Armado, segurança surta e ameaça funcionários em agência bancária de Rio Preto

Segundo informações, o segurança 'surtou' e ameaçou funcionários da agência - Foto: Ygor Andrade / Dhoje Interior

A Polícia Militar foi acionada pela gerência de uma agência do Banco do Brasil, localizado na Avenida Constituição, para atender uma ocorrência de ameaça sob arma de fogo.

Segundo informações, um segurança, que cobria férias, sacou a arma e começou a ameaçar os funcionários em uma sala, nos fundos do prédio. Ele teria chegado para cumprir seu turno e se sentado em uma cadeira já agindo de maneira estranha. “Ele sentou, estava com um olhar estranho, e de repente disse para uma funcionária que se ele a matasse ali mesmo, ninguém veria, porque não tem câmeras”, disse uma pessoa ligada ao banco que não quis se identificar.

Dhoje Interior

Hipóteses de um relacionamento amoroso entre funcionários foi descartada.

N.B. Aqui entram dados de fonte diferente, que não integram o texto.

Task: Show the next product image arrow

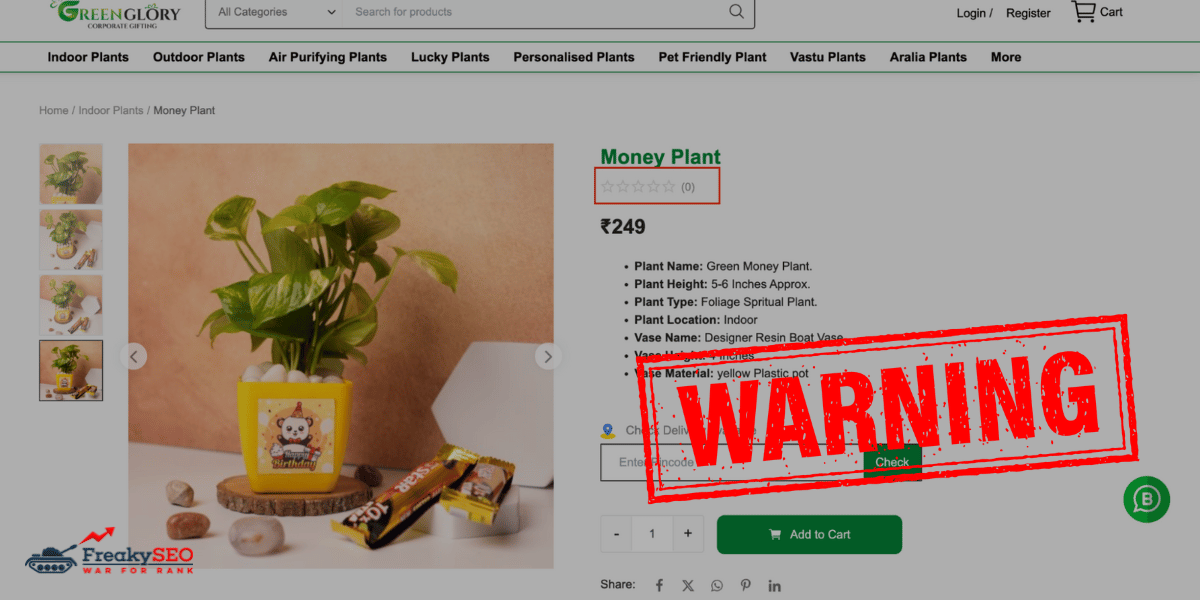Action: coord(547,356)
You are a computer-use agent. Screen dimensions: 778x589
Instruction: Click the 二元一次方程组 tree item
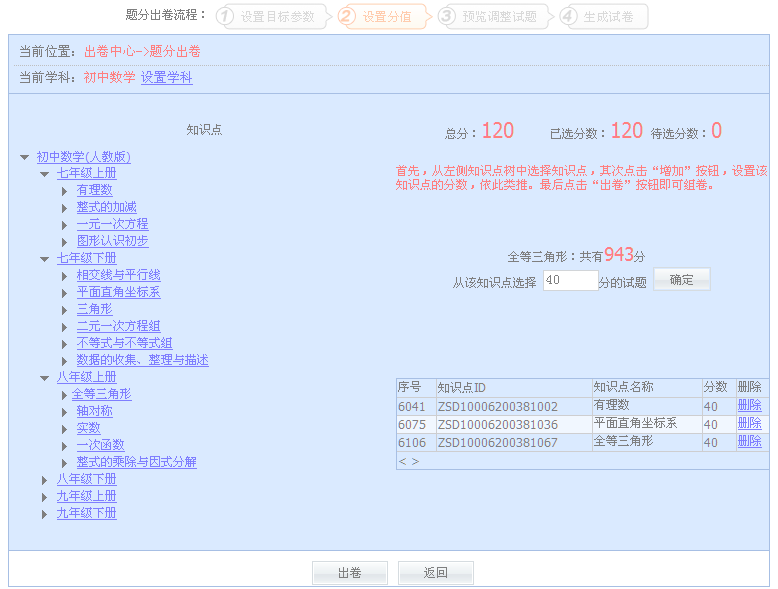(x=118, y=326)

De acordo com informações, o homem estava bastante alterado quando a PM chegou, mas depois de alguns minutos de conversa, ele acabou abaixando a arma e se entregando.

O segurança foi levado para a Central de Flagrantes onde será ouvido.

O OUTRO LADO DA HISTÓRIA

O DHoje entrou em contato com o vigilante para saber até que ponto a versão contada por funcionários da agência eram verdade e, segundo ele, nem uma das informações passa perto disso.

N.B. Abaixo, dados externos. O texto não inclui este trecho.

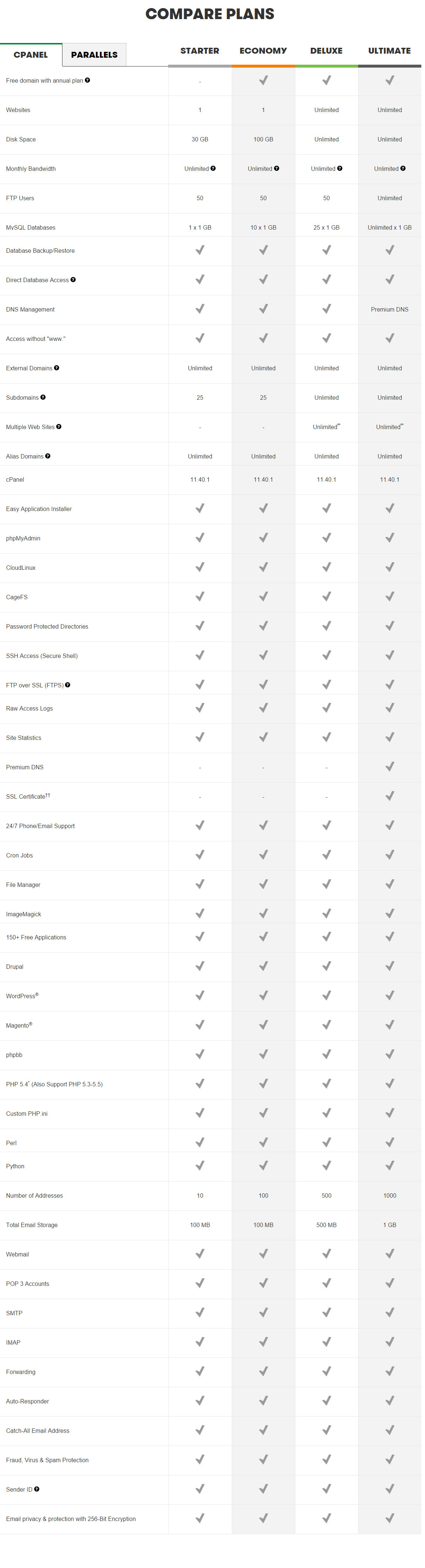Click the Compare Plans heading
The height and width of the screenshot is (1568, 425).
click(210, 14)
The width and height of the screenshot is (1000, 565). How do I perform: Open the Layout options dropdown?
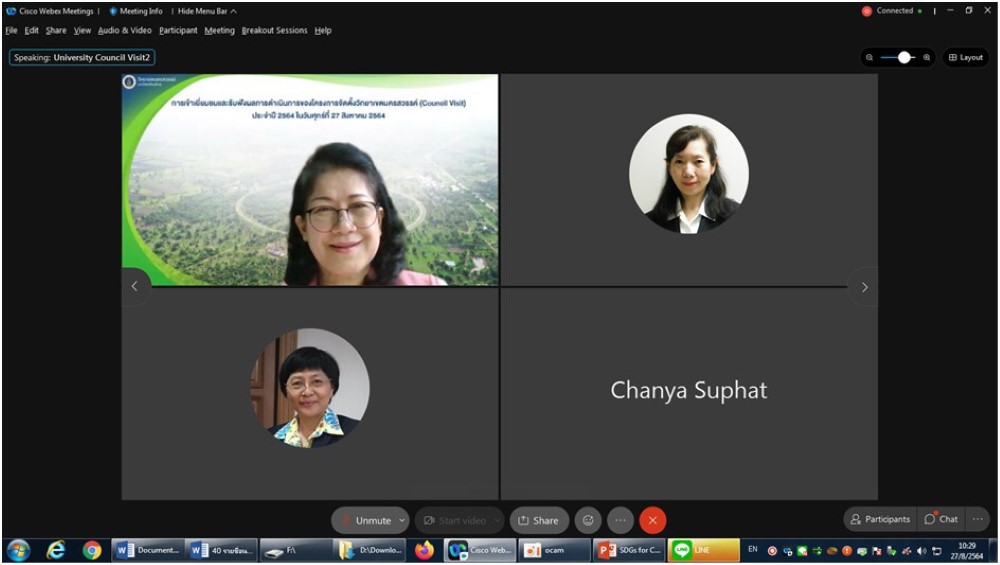tap(965, 58)
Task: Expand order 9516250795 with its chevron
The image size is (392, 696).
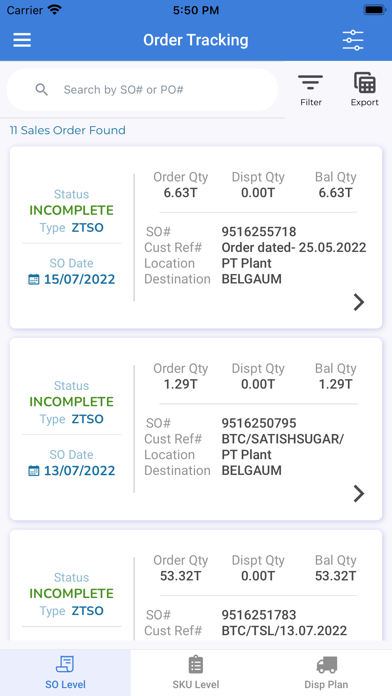Action: click(359, 494)
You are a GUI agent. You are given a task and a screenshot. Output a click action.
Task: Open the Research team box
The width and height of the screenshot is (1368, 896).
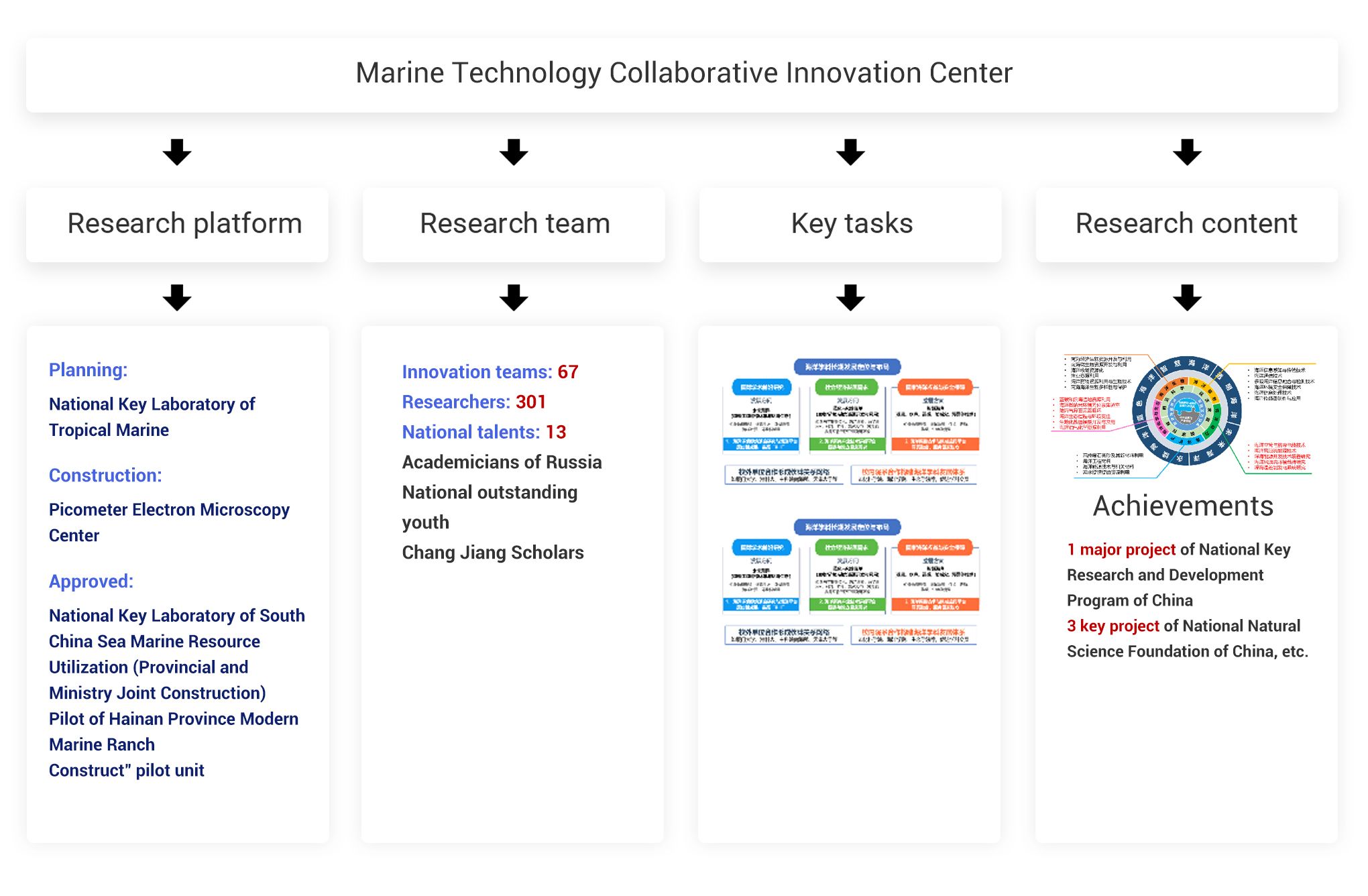514,224
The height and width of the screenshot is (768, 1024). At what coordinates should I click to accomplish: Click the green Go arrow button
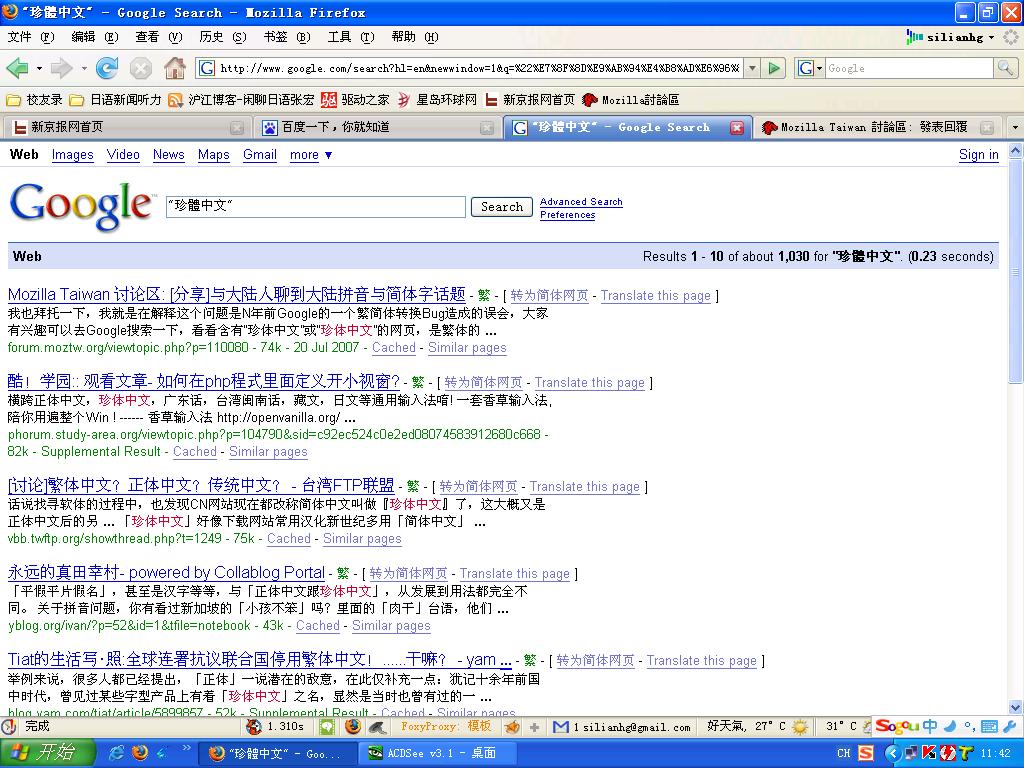[x=774, y=68]
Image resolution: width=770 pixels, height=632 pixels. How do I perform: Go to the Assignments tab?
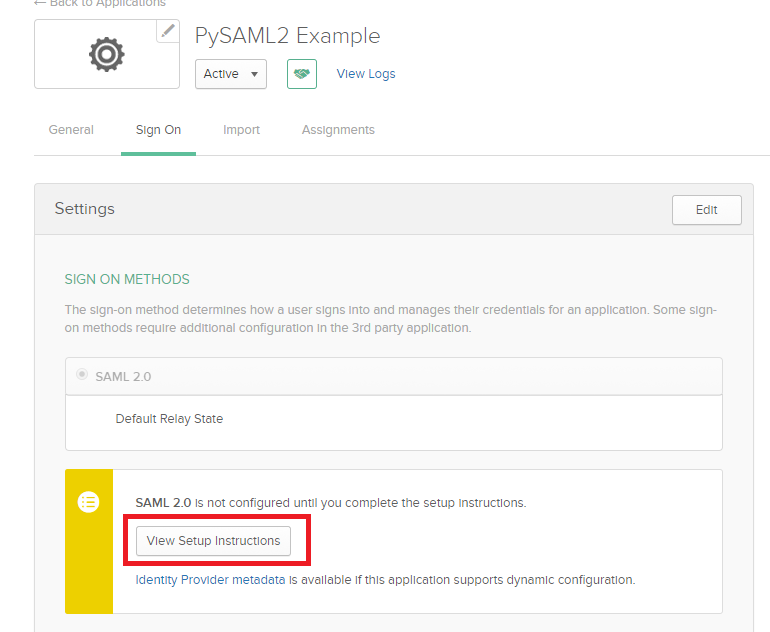coord(338,130)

Ele disse que chegou à agência por volta de 8h30, pouco antes de assumir seu posto. “Fui levar minha comida para guardar, quando fui abordado por essa funcionária. Ela tentou puxar assunto comigo, mas sou muito reservado”, diz o rapaz que trabalha há nove anos como vigilante.

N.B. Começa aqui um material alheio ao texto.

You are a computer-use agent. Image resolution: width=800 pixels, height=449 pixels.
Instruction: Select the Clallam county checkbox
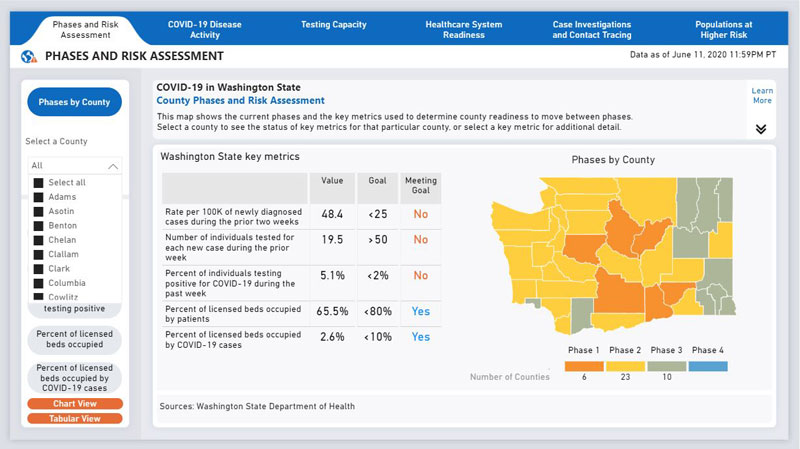tap(39, 255)
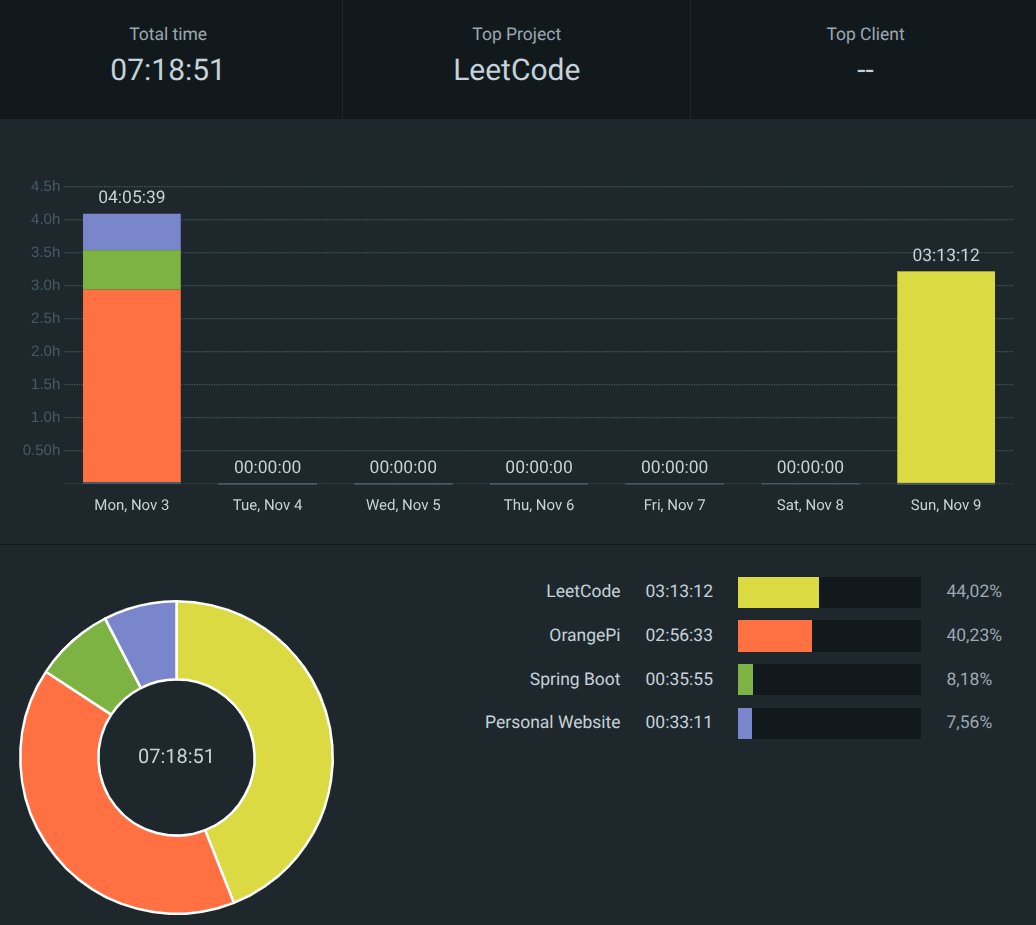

“Eu não quis muito assunto, e ela veio me perguntando por que meus olhos estavam vermelhos. Eu faço um bico à noite, mas ela insistiu e até me ofereceu um café, mas por conta da minha dieta, que é bastante restrita, eu recusei. Tomei um pouco de água e fiquei conversando, por mensagens, com meu supervisor e um grupo de amigos. Quando desci, estava trancado dentro da agência sem ninguém”, disse.

A funcionária teria descido antes do vigilante e contado a história de quele havia feito ameaças, mas o rapaz afirma que em nenhum momento sequer encarou a mulher de uma maneira diferente.

“Agora vou esperar a empresa (de vigilância) e o banco se manifestarem e então tomar as minhas providências”, finalizou o rapaz.